The decision to delay the classification of this as a blocker bug was made as this seems serious, but benzea believes it's the same as #1933520 and should have been fixed already. If it is not, we need to figure out under what circumstances that fix isn't working before we can decide if the impact is wide enough to be a blocker.

[0] https://meetbot.fedoraproject.org/fedora-blocker-review/2021-03-29/f34-blocker-review.2021-03-29-16.00.txt

Given comments 19 and 20, it looks like a local configuration issue.
FinalBlocker -1

FinalBlocker -1

@chrismurphy it's not as simple as "local configuration issue". It's more "attempt to fix this does not work in some perfectly legitimate scenarios, like an old install that's been continually upgraded, or an install where the local config was changed outside of authselect in any way at all".

IMO the problem here is that the local config was somehow changed outside of authselect. That might be a Fedora bug, or it might be the user modifying files manually. Regardless, it should never happen. Once it has happened, we are stuck in a state where manual intervention is required to recover.

In that case I'm finalblocker 0, and need more info what the scope of the problem is. If there are cases coming from clean install of Fedora 32+ then I'm inclined to block. If these are older installations that have been upgraded, then I'm inclined to not block and instead recommend a clean install.

AGREED RejectedFinalBlocker
AGREED AcceptedFinalFE

Discussed during the 2021-04-05 blocker review meeting: [0]

The decision to classify this bug as a "RejectedBlocker (Final)" and an "AcceptedFreezeException (Final)" was made as the consensus was that it's just too narrow in scope to see as a release blocker (we believe it affects systems that started as Fedora 27 or earlier, and systems where nsswitch configuration was changed outside of authselect). It is accepted as a freeze exception.

[0] https://meetbot.fedoraproject.org/fedora-blocker-review/2021-04-05/f34-blocker-review.2021-04-05-16.02.txt

The following votes have been closed:

• Rejected FinalBlocker (+0, 0, -2)
  • -1 by chrismurphy, catanzaro
• Accepted FinalFreezeException (+0, 0, -0)

Resetting FinalBlocker per https://bugzilla.redhat.com/show_bug.cgi?id=1942443#c41

REVOTE FinalBlocker

Given the new information, I am sad to report that I'm

FinalBlocker +1

If this really does affect almost all upgrades, then yeah...

FinalBlocker +1

Hmmm, it seems its going to affect lot of users

FinalBlocker +1

FinalBlocker +1

Sigh, I wanted to release next week, but I agree we should fix this first.

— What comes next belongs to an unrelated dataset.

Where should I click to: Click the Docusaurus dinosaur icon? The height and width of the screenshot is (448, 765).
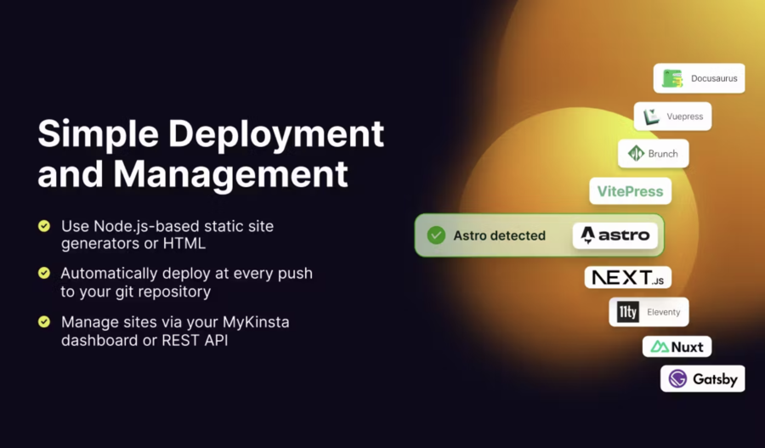point(672,78)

This issue cannot be addressed with a system update because affected users will be unable to log in to apply the update.

FinalBlocker +1

I'm slightly confused by this. Is everyone voting to just fix the fingerprint issue? In that case we can close the bug, the update got already pushed stable (even though some verification would be nice, I'll try).
Or are people voting for a fix that would reset all authconfig files for people as mentioned in https://bugzilla.redhat.com/show_bug.cgi?id=1942443#c51 (and I started talking about it in comment 42)?

I think people are voting on the belief the recent discussion means there are still real world cases unfixed by the current update. Is that not correct?

In any case, it seems to me that this could at least be a 0day, since it's an upgrade issue.

I'm slightly confused by this. Is everyone voting to just fix the fingerprint issue? In that case we can close the bug, the update got already pushed stable (even though some verification would be nice, I'll try).

If users can log in, then IMO that is sufficient. The blocker designation is because Fedora is effectively totally busted if you cannot log in to your user account.

Or are people voting for a fix that would reset all authconfig files for people as mentioned in https://bugzilla.redhat.com/show_bug.cgi?id=1942443#c51 (and I started talking about it in comment 42)?

That seems like the most robust way to fix this issue, but surely it's not required to resolve the blocker issue.

In any case, it seems to me that this could at least be a 0day, since it's an upgrade issue.

Yes, this does not need to be fixed on install media, so it should be a 0day blocker.

Sigh, I wanted to release next week, but I agree we should fix this first. This issue cannot be addressed with a system update because affected users will be unable to log in to apply the update.

So that was incorrect. It can be fixed with an update. We just need to make sure the update is ready.

Release F34 is no longer tracked by BlockerBugs, closing this ticket.